I've thought about this post for so long.
When I was going to post it.
What I was going to say.
Well...it's here.
You have all read bits and pieces about Henry.
Speech therapy, hippotherapy...
Why?
Even though you've been given bits and pieces,
I failed to address many questions.
The million dollar question:
What is Henry's diagnosis?
A few weeks ago, we finally got that answer.
Our greatest concern: Autism.
Our greatest relief: NOT Autism.
At a year, I started to notice differences in Henry.
He wasn't talking and wouldn't respond to his name.
Red Flags!
I kept getting: He's young, It will be fine.
I knew something was NOT fine.
Here I was, a momma with an instinct, but didn't know what to do...
where to turn.
Speech therapy was first.
Our therapist introduced us to hippotherapy.
Our OT at hippotherapy introduced us to a special social and language development preschool group.
And here we are.
Henry's diagnosis: Pervasive Development Disorder Not Otherwise Specified.
He is on the Autistic spectrum.
Why?
He has a communication delay.
His speech is delayed and so are his social skills.
It may SEEM that he is ignoring you...
but he's not.
At a social gathering with a lot of kids...people...
he may choose to play alone.
Doesn't mean that he dislikes interaction.
The spectum...1 in 110 kids are on it, and that number is increasing.
Our speech therapist nailed it...
said if tested, everyone would be on the spectrum for one reason or another.
We are all different, we all have our quirks.
So, we have a diagnosis.
What does it mean?
Only extra resources if we need them.
Honestly, we forget that he even has a diagnosis.
He is a beautiful boy who is so loving.
He is improving daily.
He knows all of his numbers and letters...and we didn't even teach him.
He loves Toy Story, Scooby Doo and others.
He sings.
He dances.
His sisters are his best friends.
Yes, this has been very, very hard.
Yes, there have been times that I have been on the floor in tears...not able to even get up.
Yes, I have asked WHY HENRY?
Yes, I have worried myself sick...with all of the WHAT IFs.
And it all comes down to this.
Like Emily and Laney, Henry is a true gift.
Okay, so our road may be a bit different with him,
but every child is different and needs his/her own path.

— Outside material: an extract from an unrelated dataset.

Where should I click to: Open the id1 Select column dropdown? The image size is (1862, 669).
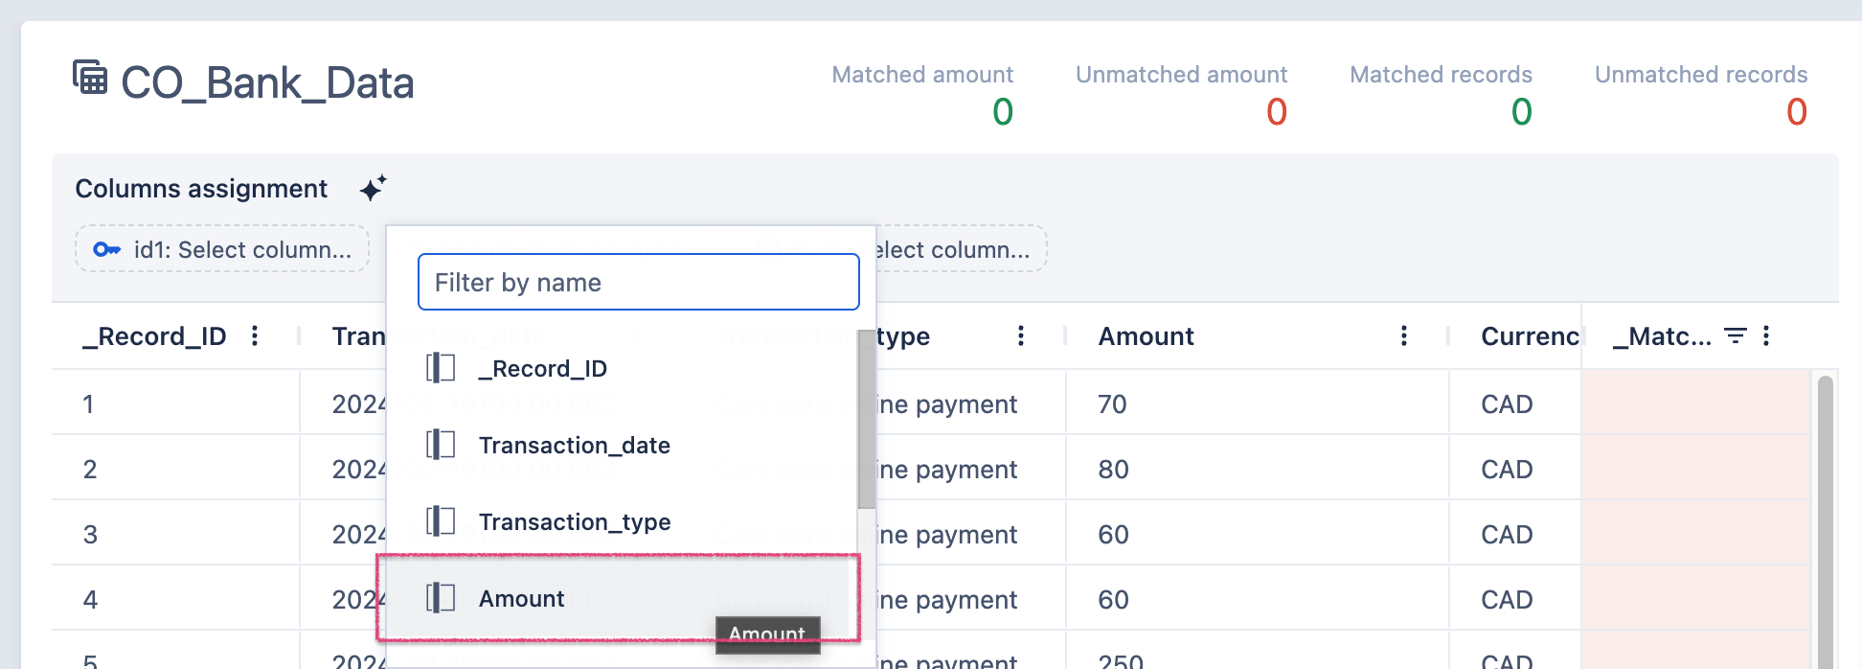(x=222, y=249)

We all have wants and expectations for our children.
Henry has taught me so much.
What do I want for my children?
As long as they are happy, healthy, confident and make good life choices...
can it get better?
So, we are making itty bitty sacrifices...traveling over an hour (1 way) 2-3x a week for school and therapy.
I don't even know if those are sacrifices.
Henry has opened our family up to a whole new world.
The girls know about his delays.
They are always helping as much as they can.
They see the kids in wheelchairs, leg braces, etc. when we go to hippotherapy.
Yes, it was a struggle at first, but now they are so much more aware of children with special needs.
And they are not quick to judge at all.
Our whole family...
we all have open minds now.
So, Henry's journey may be a bit different,
but we are ready for it.
We have such a wonderful support system...
family and friends.
Yes, people will judge, but it doesn't matter.
Every family is different.
Every family tackles different challenges.
And like I've said before...
My family is the world to me.
I will fight like hell for them.
Thank you for all of your kind words along this journey.
Parenting is the toughest, most rewarding "job".
And to bond together as parents...
definitely uplifting.
So, our journey will continue.
Henry's journey...
our family journey...
with a ton of hugs and kisses along the way.